Twenty years later and the wound was still there. He had kept his promise. Until he met Linda. She had forced him to dare.
Now Eva had sabotaged everything by picking the wound open again.
He heard her drinking from the glass. Sensed her movements as shadows in the dark.
‘I have only one question. What is it you want?’
He closed his eyes. Gave an honest answer.
‘I don’t know.’
‘Then I want you to leave.’
‘Linda, please.’
‘I know what I want, I’ve known it for a long time, and I’ve told you about it. You told me what you wanted too, but I realise now that you didn’t mean a word of it.’
‘Yes I did.’
‘You most certainly did not!’
‘Yes I did, it’s just that everything is different now.’
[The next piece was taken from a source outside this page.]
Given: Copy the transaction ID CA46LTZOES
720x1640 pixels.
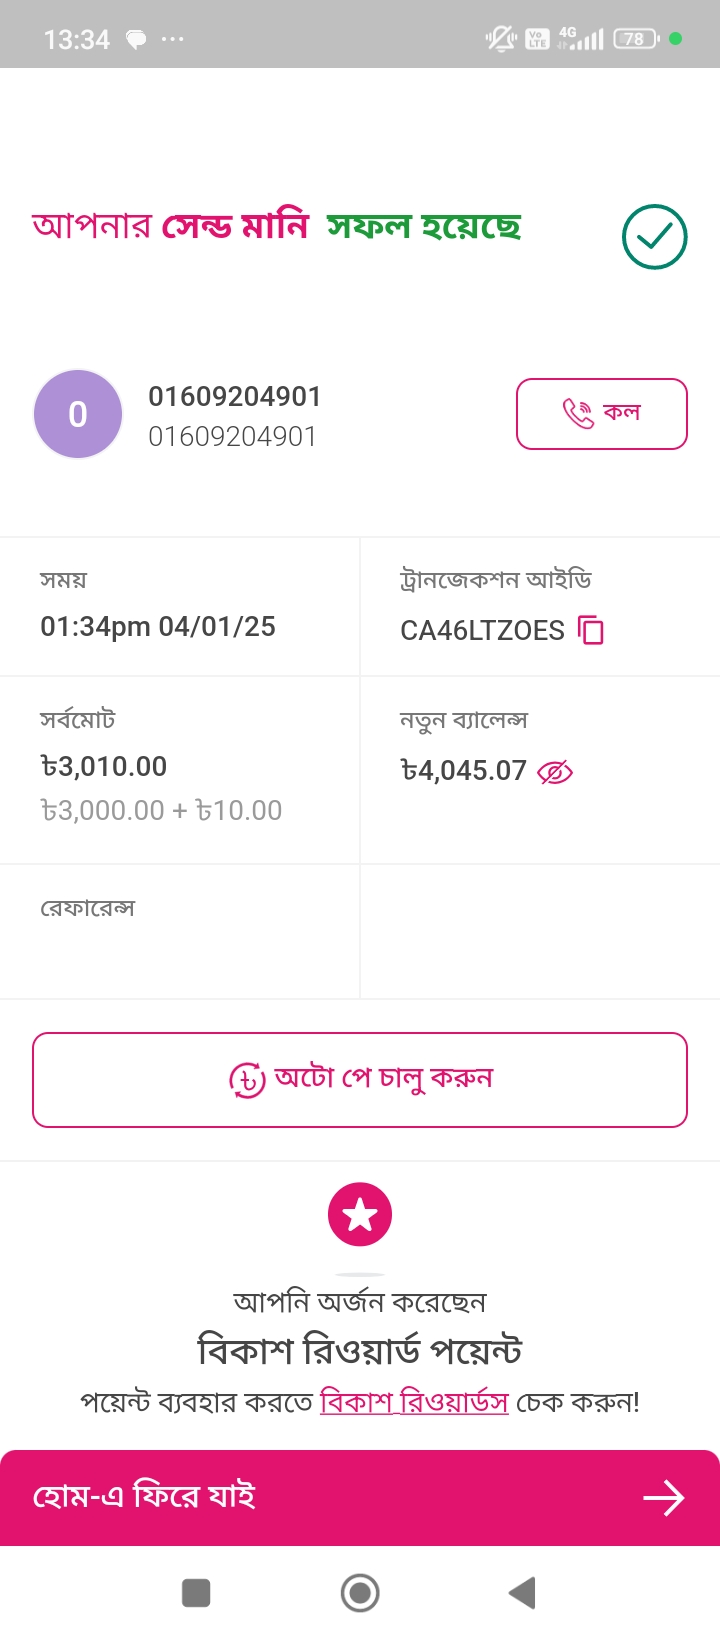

‘Well, so be it. Then there wasn’t any more to it than that. You find out that your wife is doing it with someone else and suddenly we don’t mean shit any more. Bloody hell!’
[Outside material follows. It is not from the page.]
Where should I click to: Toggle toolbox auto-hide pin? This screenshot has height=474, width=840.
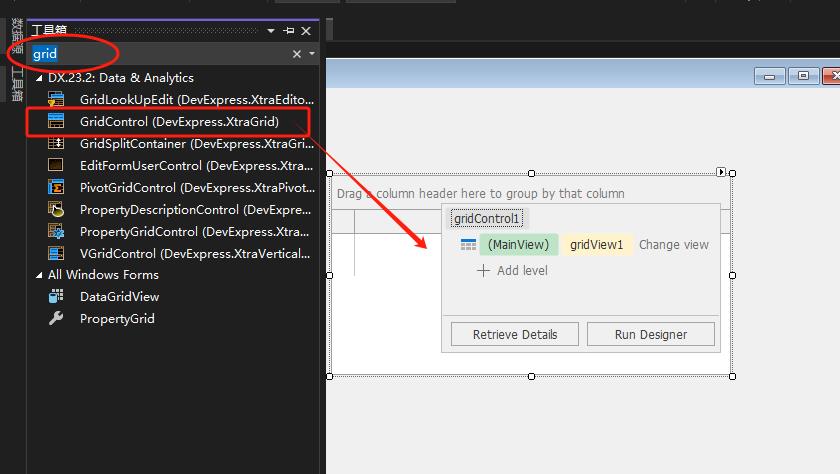[x=290, y=31]
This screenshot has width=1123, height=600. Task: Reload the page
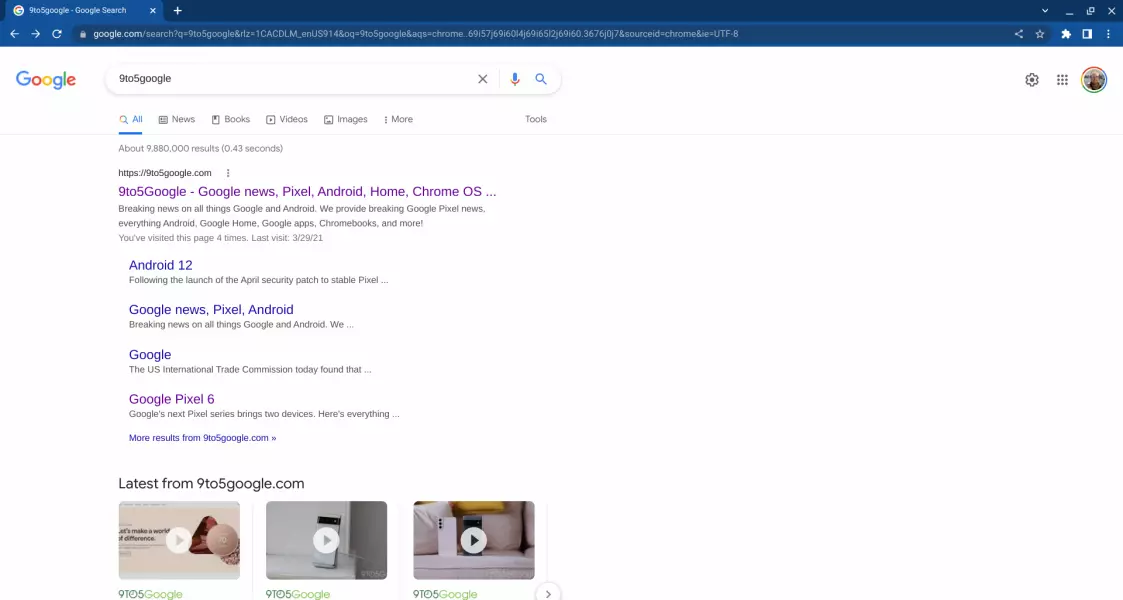click(57, 33)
She lay back on the bed again.
‘Linda, that’s not what this is about.’
‘Then what is it that has changed so much? If it’s not your feelings for me? Just a few days ago we went and looked at a flat together!’
Give me a year on a desert island.
With all my choices intact.
‘Can’t you wait for me?’
‘Wait for what? For you to see if you can get her back?’
‘No!’
‘What am I supposed to wait for, then? For you to make up your mind whether I’m good enough as a replacement?’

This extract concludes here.